# Cooking rice with less fuel



## hansonb4 (Aug 17, 2014)

This may sound like a dumb question, however I want to be able to reduce the amount propane used when cooking rice. I am not interested in minute rice, this is regular old white rice that generally requires 20 minutes to cook. Has anyone done a sort-of "par-soak" of the rice for say, an hour and then cooked it for less time? I think about how dried beans soak overnight to soften them up, then cook. I was wondering if the same principle applies to rice, or does it come out like some giant ball of goo.

Thanks,

hansonb4


----------



## oddapple (Dec 9, 2013)

Hey ~ the opposite. Cook for ten minutes, leave lid on and let sit hot 10 more...usually works for me. Altitude maybe affect a little?

Edit - It's twice the cups of water as rice - don't know why couldn't have just said that?


----------



## thepeartree (Aug 25, 2014)

Time is an issue. To cook rice (the usual kind), you need to be able to bring the correct amount of water to a boil, toss in the correct amount of rice, bring the pot back to a boil, then cover and let stand 10 minutes.

Now, only you can figure out how much rice you're going to cook and therefore how much water/propane you need.


----------



## James m (Mar 11, 2014)

Im not fibbing but white rice as required by the government is enriched with vitamins and minerals that were removed in the processing of the rice. Used to be called talc. Its the white powdery substance on your rice prior to cooking. It also causes the mirky water in a pot of rice before cooking. 

If you rinse the rice before cooking its going to remove govt approved substances. Just put water in and drain until the water is clear. 

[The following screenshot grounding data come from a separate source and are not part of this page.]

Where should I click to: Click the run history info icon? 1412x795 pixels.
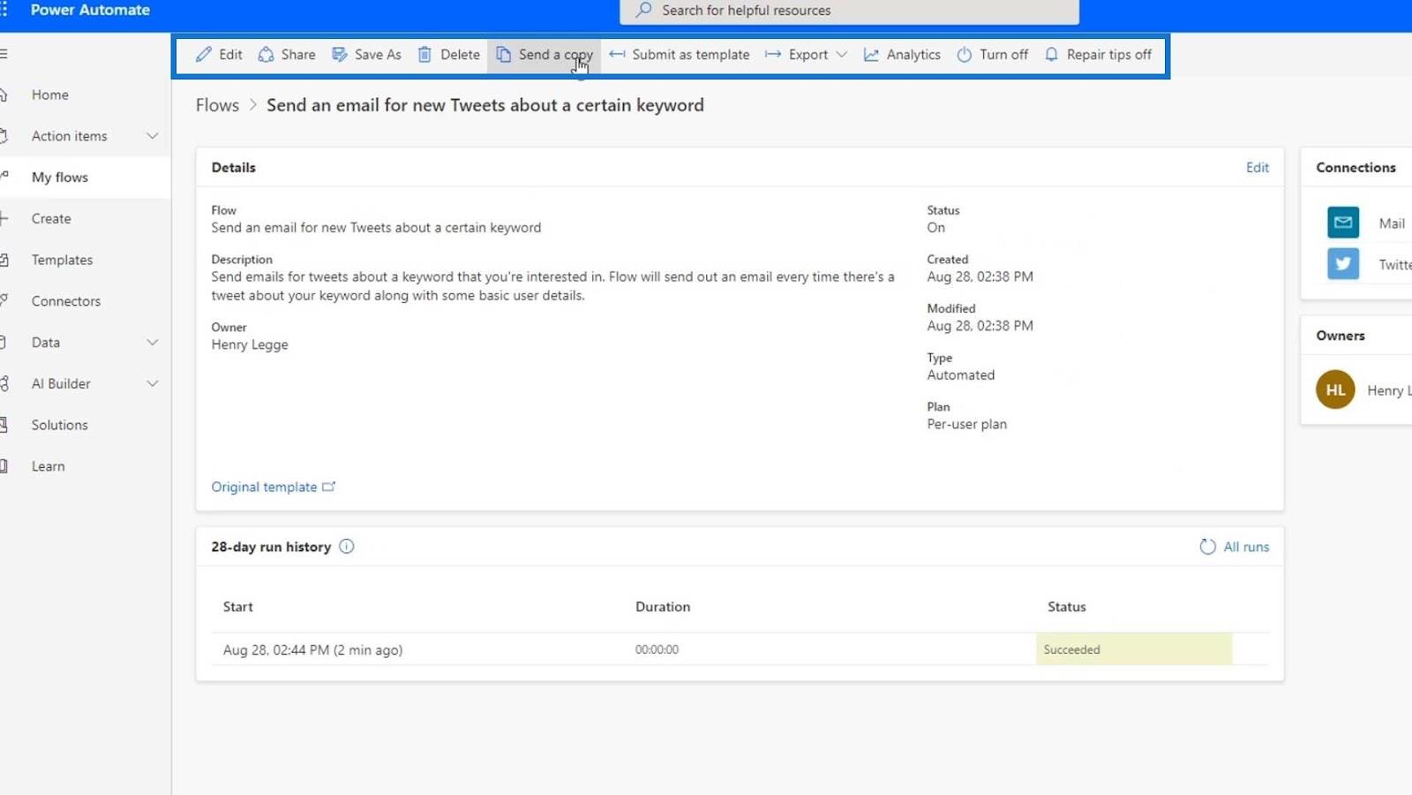click(347, 547)
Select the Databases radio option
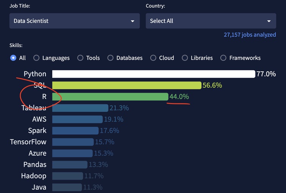 pos(110,58)
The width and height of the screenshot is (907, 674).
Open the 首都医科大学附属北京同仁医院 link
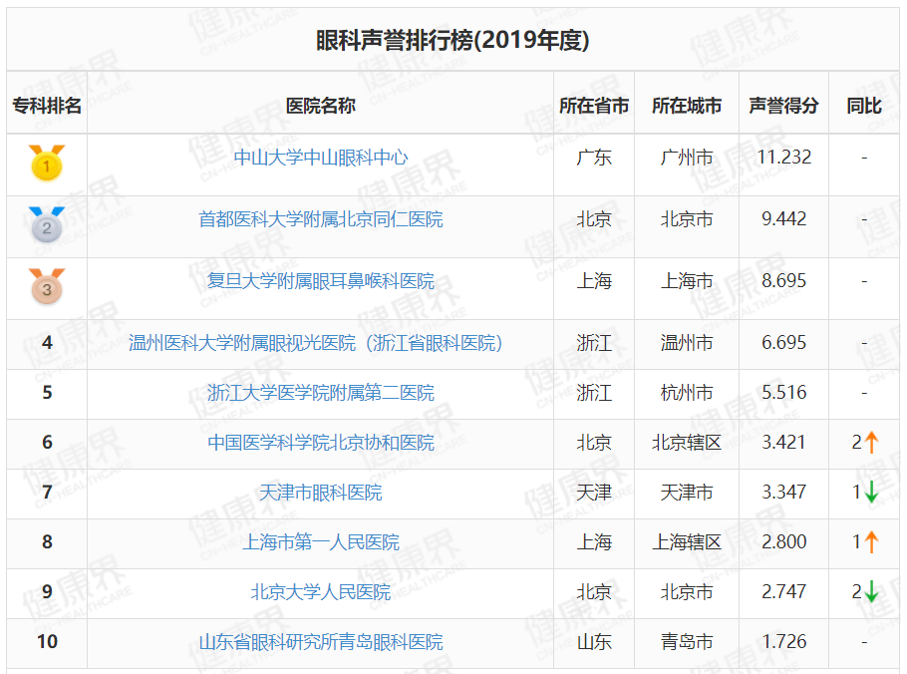(x=320, y=219)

Maybe they should keep the vitamins and minerals that were in the damn rice in the first place!  ?


----------



## Ralph Rotten (Jun 25, 2014)

Cant you soak rice to skip part of the cooking practice, or does that just work on beans?


----------



## oddapple (Dec 9, 2013)

Wheat you can soak. Pretty sure rice is too starchy...

"or does it come out like some giant ball of goo?"


----------



## SquirrelBait (Jun 6, 2014)

1. Heat a quantity of water to boiling.

2. Add the boiling water to a high quality insulated thermos.

3. Add rice.

4. Close thermos and wait several hours.

The only fuel energy consumed is that which is required to get your small pot of water to boil. That's it. Then shut off the heat.

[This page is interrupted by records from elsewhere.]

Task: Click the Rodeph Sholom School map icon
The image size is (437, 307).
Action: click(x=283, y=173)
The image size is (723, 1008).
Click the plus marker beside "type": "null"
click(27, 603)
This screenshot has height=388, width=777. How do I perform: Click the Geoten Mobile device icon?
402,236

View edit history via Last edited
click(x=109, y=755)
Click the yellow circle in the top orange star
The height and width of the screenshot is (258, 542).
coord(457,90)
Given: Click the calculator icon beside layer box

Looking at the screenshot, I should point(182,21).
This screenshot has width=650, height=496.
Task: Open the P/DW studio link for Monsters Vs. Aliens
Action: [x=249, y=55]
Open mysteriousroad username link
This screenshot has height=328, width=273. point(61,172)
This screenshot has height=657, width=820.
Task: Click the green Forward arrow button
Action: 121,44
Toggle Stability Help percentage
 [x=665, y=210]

Courtesy of These guys:How To Cook Rice With 80 Percent Less Fuel!


----------



## 1skrewsloose (Jun 3, 2013)

I'll have to watch this thread, We use a rice cooker, 2x water as rice. The cooker may be slow to heat up, takes 25 minutes to make 4 cups of rice. Might have to try in a pot of the bbq side burner.


----------



## oddapple (Dec 9, 2013)

James m said:


> Im not fibbing but white rice as required by the government is enriched with vitamins and minerals that were removed in the processing of the rice. Used to be called talc. Its the white powdery substance on your rice prior to cooking. It also causes the mirky water in a pot of rice before cooking.
> 
> If you rinse the rice before cooking its going to remove govt approved substances. Just put water in and drain until the water is clear.
> 
> Maybe they should keep the vitamins and minerals that were in the damn rice in the first place!  ?

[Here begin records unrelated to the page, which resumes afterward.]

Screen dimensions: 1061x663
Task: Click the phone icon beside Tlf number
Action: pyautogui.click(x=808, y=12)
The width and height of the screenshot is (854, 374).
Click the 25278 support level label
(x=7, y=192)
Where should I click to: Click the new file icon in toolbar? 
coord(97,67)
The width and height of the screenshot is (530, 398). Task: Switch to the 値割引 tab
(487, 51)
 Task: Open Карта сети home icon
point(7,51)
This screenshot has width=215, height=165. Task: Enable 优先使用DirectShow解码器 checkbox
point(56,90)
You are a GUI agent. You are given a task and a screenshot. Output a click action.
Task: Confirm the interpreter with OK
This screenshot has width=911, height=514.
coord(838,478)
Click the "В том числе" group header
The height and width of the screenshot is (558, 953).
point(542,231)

You know james...that doesn't sound like a bad idea. You got me thinking about that...


----------



## 1skrewsloose (Jun 3, 2013)

With regard to nutrition and such, back in the days of slavery, the slaves got brown rice, the masters white. The masters got some illness the slaves did not. Turns out a lot of good stuff in brown/natural rice. Don't recall the ailment.


----------



## oddapple (Dec 9, 2013)

I suspect that beta-glucans in the brown rice bolstered their immune systems?
Most people in history have adopted something "refined" to prove their superiority that left peasants and slaves laughing at them? The emperor has gammy-brained kids?
Oatmeal will do the same.


----------



## 1skrewsloose (Jun 3, 2013)

Think I found a worth while link, Germinating Brown Rice | Humane Living Hope the link works.


----------



## Kahlan (Sep 16, 2014)

SquirrelBait said:


> 1. Heat a quantity of water to boiling.
> 
> 2. Add the boiling water to a high quality insulated thermos.
> 
> ...


Thanks for this!


----------



## SquirrelBait (Jun 6, 2014)

Kahlan said:


> Thanks for this!


My pleasure!


----------



## Ragnarök (Aug 4, 2014)

hansonb4 said:


> This may sound like a dumb question, however I want to be able to reduce the amount propane used when cooking rice. I am not interested in minute rice, this is regular old white rice that generally requires 20 minutes to cook. Has anyone done a sort-of "par-soak" of the rice for say, an hour and then cooked it for less time? I think about how dried beans soak overnight to soften them up, then cook. I was wondering if the same principle applies to rice, or does it come out like some giant ball of goo.
> 
> Thanks,
> 
> hansonb4


That is a good question actually. One great way to reduce the amount of fuel is the change the shape and structure of what you are cooking. you can make flour out of rice and add water to form rice crackers, dumplings for example. it will take some elbow grease but this will definitely alter the cooking time. Another way to speed up the cooking process is to soak the rice for a short amount of time in a water and vinegar solution. the acid will break down the cell walls. when I cook white rice I do 1.5 water/1 rice ratio and I cover and cook on simmer for 13 minutes.


----------



## tirednurse (Oct 2, 2013)

have you thought about an alternate fuel source? Cooking on a wood stove is very similar to a stove top. cooking over an open fire a little different but you would just need to move your pot to a cooler area of the fire. also look into cooking in a dutch oven. once you figure out how to use one you will want to cook every thing out on the fire. Solar ovens work great if you have enough sun. you could also bring to a boil and then insulate your pot even with a bunch of towels or a sleeping bag to contain the heat and let it sit. It may take longer but it will continue to cook as long as it is still warm. this is kind of how a crock pot works.


----------



## AquaHull (Jun 10, 2012)

1skrewsloose said:


> With regard to nutrition and such, back in the days of slavery, the slaves got brown rice, the masters white. The masters got some illness the slaves did not. Turns out a lot of good stuff in brown/natural rice. Don't recall the ailment.


So much for living high on the hog


----------